Would I tell a child: "you don't really want to be the weird little kid eating ants to gross out other kids and get attention. You will be unhappy when you are older." Because: am I certain the inverse is true? We learn our certainties on at least 7 billion different paths. And explaining the mathematics of probability is problematic.
Correlative of Kant: the only knowledge I have is personal. This is somewhat misleading though, because the tautology of Being Me renders anything else nonsensical. I could just as easily say "All of my knowledge is personal because it occurs within this framework I call myself." Where does that get me? Back to Ada. Or I.

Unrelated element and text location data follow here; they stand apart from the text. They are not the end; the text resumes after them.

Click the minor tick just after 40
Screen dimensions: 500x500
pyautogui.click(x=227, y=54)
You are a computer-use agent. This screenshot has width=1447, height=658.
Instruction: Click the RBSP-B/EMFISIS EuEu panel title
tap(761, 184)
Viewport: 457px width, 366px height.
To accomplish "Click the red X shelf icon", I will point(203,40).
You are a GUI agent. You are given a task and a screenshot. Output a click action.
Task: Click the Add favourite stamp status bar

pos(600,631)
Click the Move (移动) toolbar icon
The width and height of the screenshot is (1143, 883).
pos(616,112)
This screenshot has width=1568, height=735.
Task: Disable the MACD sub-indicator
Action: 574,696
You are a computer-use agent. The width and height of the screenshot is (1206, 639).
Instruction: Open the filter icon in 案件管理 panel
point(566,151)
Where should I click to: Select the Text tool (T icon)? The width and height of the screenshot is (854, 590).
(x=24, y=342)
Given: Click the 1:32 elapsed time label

I put on a coat with too many sleeves. Perhaps it was tailored for an Indian deity. It also has too many shoulder pads, and odd pockets for things like a Concise Oxford English Dictionary and a Goldfish Bowl (which is full of water and leased to a fantail). I then blunder around in a dark room that I have let myself into by checking into El Hotel de espíritus perdidos. I despise myself for doing this. For accepting the darkness and the goldfish bowl as somehow necessary. But worse, I hate myself for finding a chair of some sort and just sitting in it waiting for all this profound darkness to go away when I know it won't because the darkness never goes away. It just waits with me.
Knowledge is a key. No, not that kind. The kind that describes the scales of experience. Time results from this: with each performance, the notes are necessarily different, even if the song remains the same.
In the end there is only Chopin's Nocturne 11 in G minor. For now, it is the only refuge I have from being human. And therefore, the only one I need.